Figure 2. Atg43 is a transmembrane protein localized to the MOM.

(A, B) Wild-type cells were grown in EMM and shifted to EMM–N for nitrogen starvation. Cells were collected at the indicated time points after shifting to nitrogen starvation medium and were then subjected to immunoblotting. (C) The indicated strains were grown in EMM at 26°C. The temperature was then shifted to 37°C to inactivate TORC1. Cells were collected at the indicated time points after the temperature shift and were used for immunoblotting. (D, E) The indicated strains were collected at the indicated time points after shifting to nitrogen starvation medium and were used for immunoblotting. (F) Cells expressing GFP-Atg43 and Tuf1-mRFP were grown in EMM (+N) or cultured in EMM–N for 12 hr (–N) for microscopy. A magnified view of the indicated area is shown in the right panel. Scale bars represent 5 µm. BF, bright-field image. (G) Fractionation was conducted using cells expressing Tuf1-mRFP. The total cell homogenate (total) was fractionated by centrifugation to obtain a mitochondria-enriched pellet (mit) and supernatant (sup). Tuf1-mRFP and actin were detected as markers of the mitochondria and cytosol, respectively. (H) A mitochondrial fraction was prepared from cells expressing Tom70-GFP, Mic60-FLAG, and Tuf1-mRFP, treated with (+) or without (–) proteinase K, under different conditions. Hypo-osmotic swelling resulted in rupture of the MOM and the detergent Triton X-100 lysed mitochondria. Tom70-GFP, Mic60-FLAG, and Tuf1-mRFP were detected as markers of the mitochondrial outer membrane, inner membrane, and matrix, respectively. (I) The mitochondrial fraction (mit) was prepared from cells expressing Tom70-GFP, treated with sodium carbonate, and separated into the soluble supernatant (sup) and membrane pellet (pellet) by centrifugation. Tom70-GFP and Atp2 were detected as markers for integral and peripheral membrane proteins, respectively. (J) The mitochondrial fraction was prepared from cells expressing N-terminal or C-terminal FLAG-tagged Atg43 (FLAG-Atg43 or Atg43-FLAG, respectively), followed by treatment with (+) or without (–) proteinase K. The Triton X-100 detergent lysed mitochondria. The proteinase-resistant band is indicated by the arrowhead. Histone H3 was used as a loading control (LC) for immunoblotting.

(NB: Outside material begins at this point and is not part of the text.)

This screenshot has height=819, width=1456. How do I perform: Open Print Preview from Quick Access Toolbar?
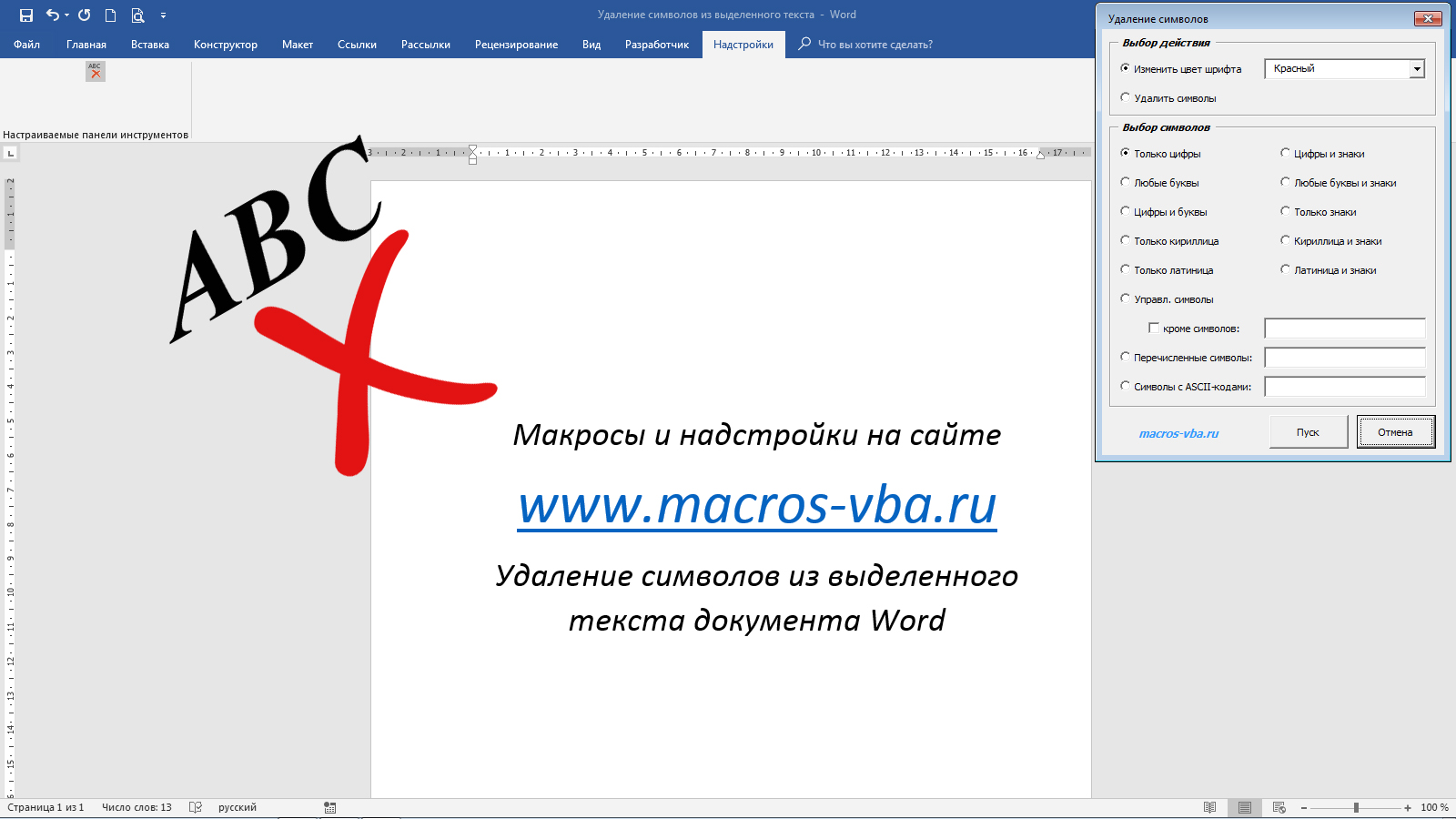tap(137, 15)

Figure 2—figure supplement 1. The C-terminal region of Atg43 is conserved.

(A) A multiple sequence alignment of Atg43 proteins in the Schizosaccharomyces species. The alignment was produced using ClustalW and modified manually. The N-terminal AIM is indicated. (B) Alignment of fungal sequences similar to the C-terminal region of Atg43. The alignment was produced using ClustalW and modified manually. The predicted C-terminal transmembrane domain is indicated.

Figure 2—figure supplement 2. Atg43 is a transmembrane protein that is expressed during nitrogen starvation.

(A) The indicated strains were grown in EMM and the temperature was shifted to 37°C to inactivate TORC1. Cells were collected at the indicated time points after the temperature shift and were used for immunoblotting. (B) Wild-type cells and cells expressing Atg43 under the thiamine-repressible nmt1 promoter were grown in EMM containing thiamine for moderate expression. Cells were collected at the indicated time points after shifting to nitrogen starvation medium and were used for immunoblotting. Histone H3 was used as a loading control (LC). (C) Schematic representation of the structure of Atg43. The region conserved among fungi is highlighted in blue. A C-terminal predicted transmembrane domain (TM) is indicated. (D) Cells expressing the C-terminal 80 aa of Atg43 (C80) tagged with FLAG at the N-terminus (FLAG-C80) or C-terminus (C80-FLAG) were grown in YES. The mitochondrial fraction was prepared and treated with (+) or without (–) proteinase K. The detergent Triton X-100 lysed mitochondria. The proteinase-resistant band is indicated by an arrowhead.